Cortez worries some of these unsafe practices around infection control have become normalized in U.S. health care settings, and will persist in the coming months as the country reopens.
NPR recently reported that, in the spring of 2017, the Trump administration halted the final implementation of new federal regulations that would have required the health care industry to prepare for an airborne infectious disease pandemic. Consequently, there are no federal workplace rules that specifically protect health care workers from deadly airborne pathogens such as influenza, tuberculosis or the coronavirus.
“The really sad thing is not having solid numbers from many states,” says Pat Kane, executive director of the New York State Nurses Association, regarding the number of COVID cases and deaths among health care workers.

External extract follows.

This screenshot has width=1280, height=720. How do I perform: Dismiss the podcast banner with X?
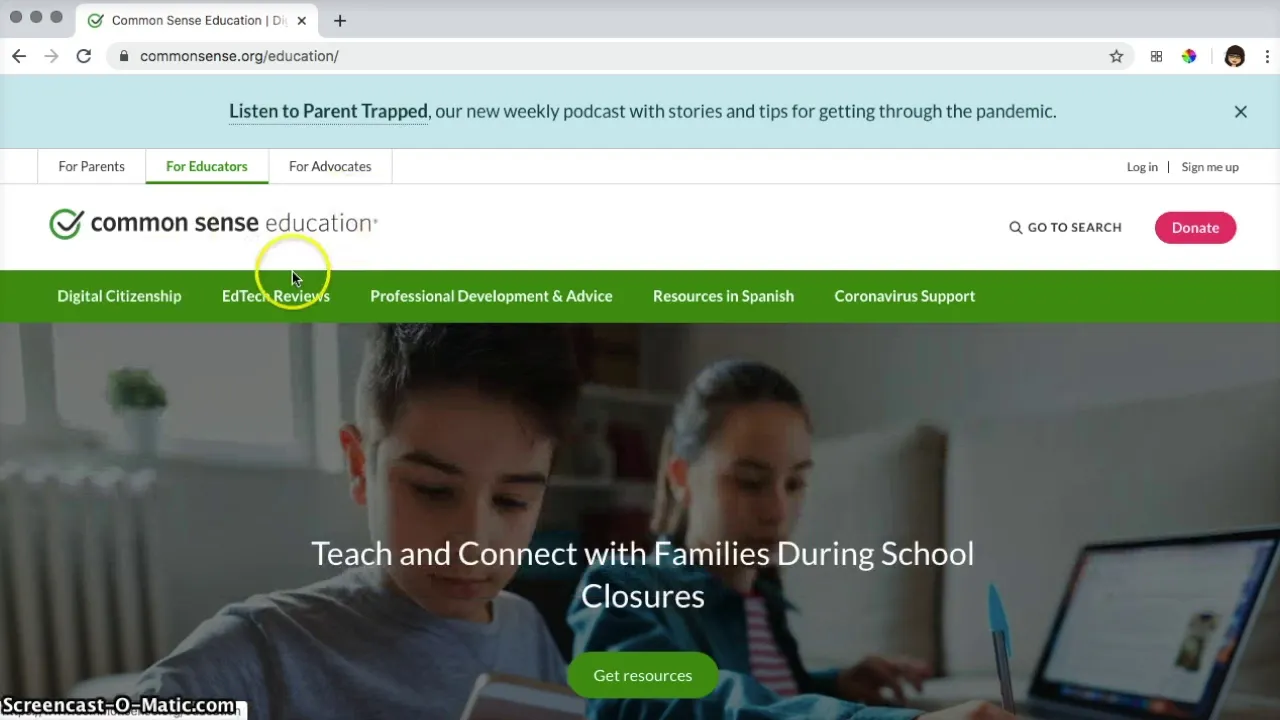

Kane says early in the outbreak many nurses could not get tested. Her own statewide union has lost more than 30 nurses in the pandemic.
“Some of them actually died outside of the hospital, trying to recover at home,” she says.
Over half of the nurses in the New York state union still report not having enough personal protective equipment.
“In some places, we still see people operating under contingency and crisis guidelines,” she says.
In early May, New York Gov. Andrew Cuomo touted the results of an antibody testing survey, which showed a 12% infection rate among health care workers in New York City, compared to the 20% infection rate among residents citywide.
But Kane says that lower number isn’t something to celebrate.
“Our members showed up and many of them made the ultimate sacrifice,” she says. “And many of them got sick. That was round one. We should be better informed by our experience.”
As more regions in the U.S. reopen, the safety of health care workers needs to be a key benchmark for decision makers, Kane says, and must include enforceable precautionary standards – not just voluntary guidelines for employers, which shift according to the amount of PPE available.
At Northwestern University, Dr. James Adams says the number of health care workers with COVID-19 dropped significantly after his hospital started requiring everyone on site to wear masks.
Adams says closely tracking the full extent of the COVID-19 burden among health workers will be crucial as access to testing improves.
“Up to this point, we have largely not known what is going on with the workforce and this infection rate,” says Adams, a professor of emergency medicine. “What we need is the confidence of health care workers, and we should track this in order to ensure their health.”